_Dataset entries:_
____________________
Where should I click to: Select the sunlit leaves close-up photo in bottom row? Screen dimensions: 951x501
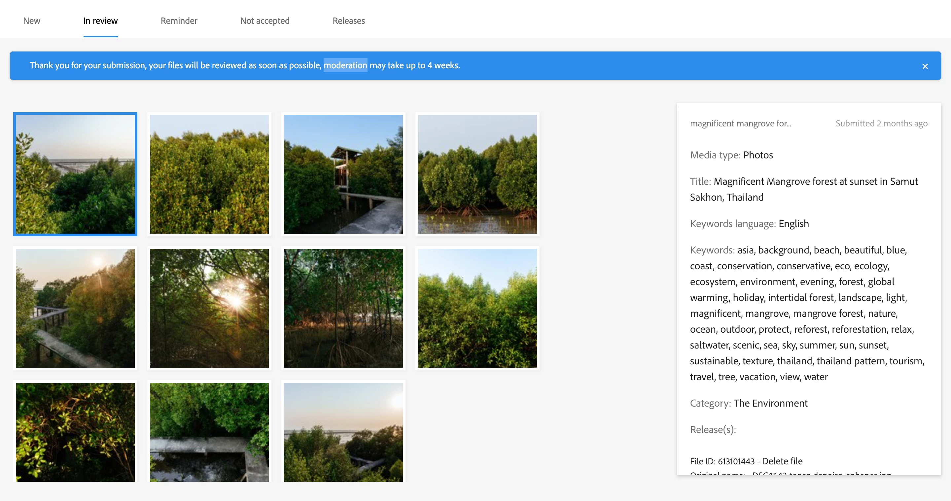tap(75, 432)
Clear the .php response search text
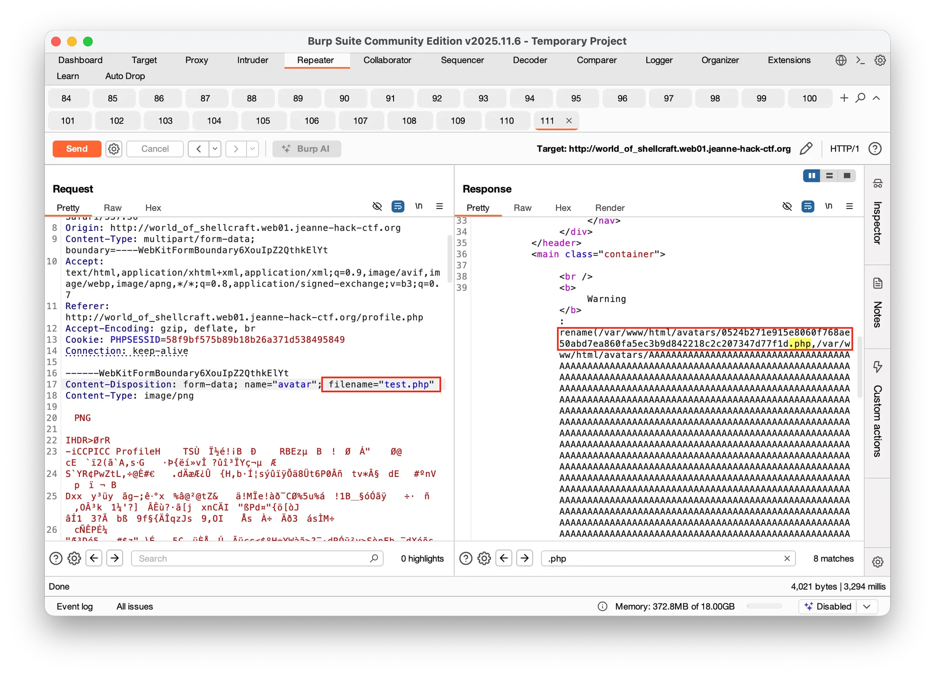 [x=787, y=559]
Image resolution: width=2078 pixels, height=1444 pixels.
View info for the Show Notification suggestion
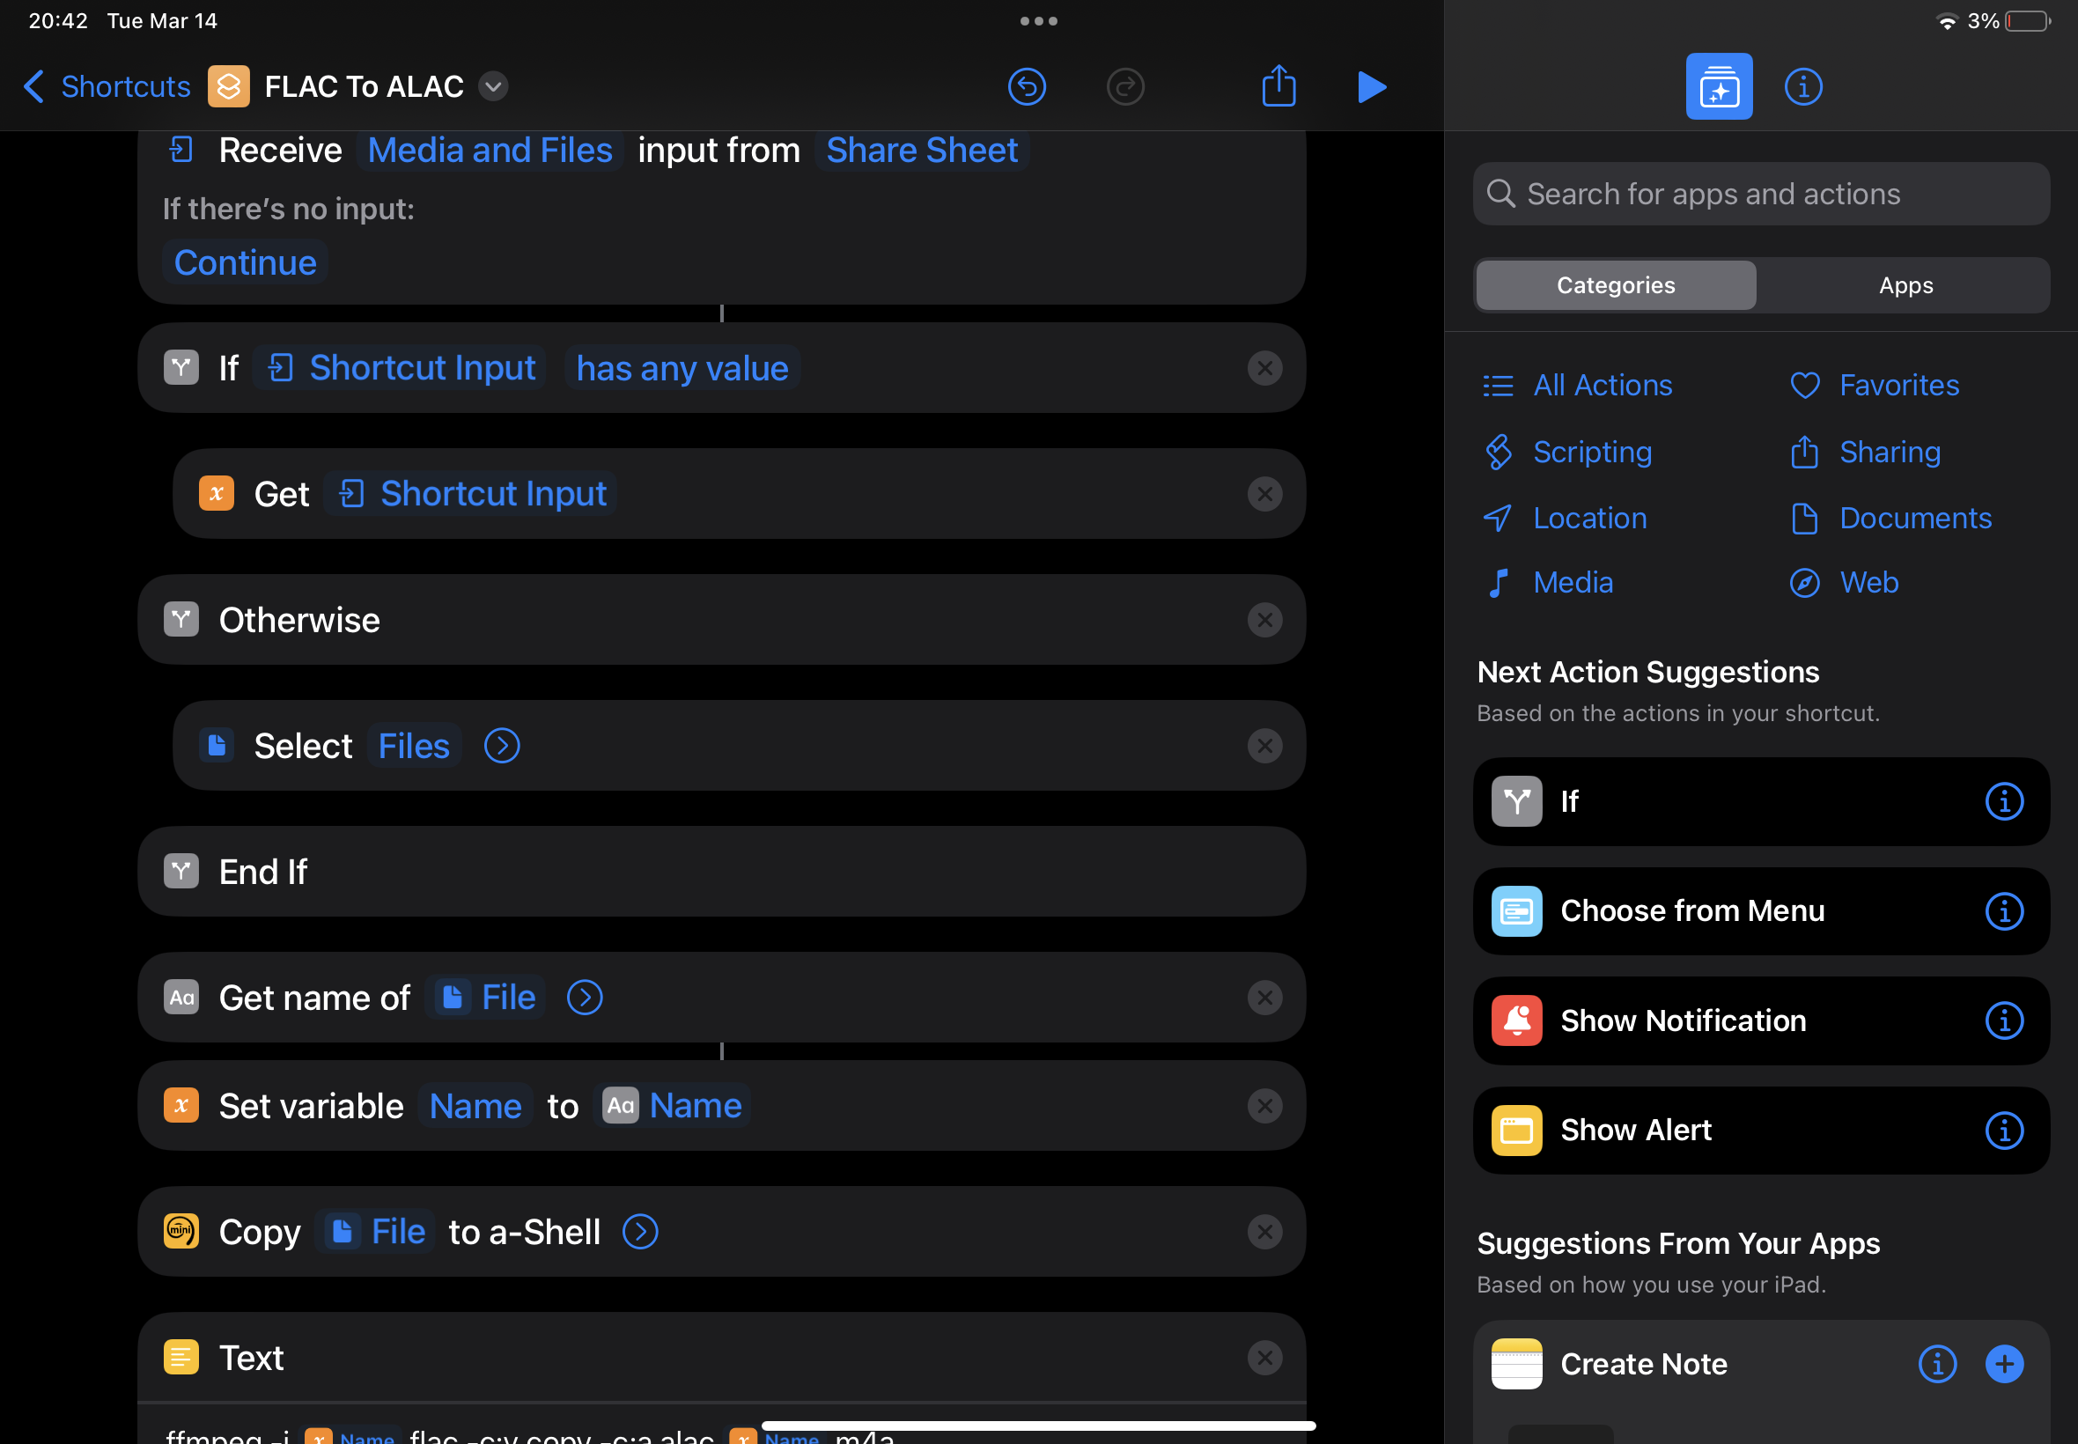[2005, 1021]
____________________
_WHAT IS BEING ASKED:_ Return the lines from the one containing "Image resolution: width=2078" through the last line of the records, both included, exactly as written and with no pictures.

_ANSWER BELOW:_
Image resolution: width=2078 pixels, height=1444 pixels.
View info for the Show Notification suggestion
[2005, 1021]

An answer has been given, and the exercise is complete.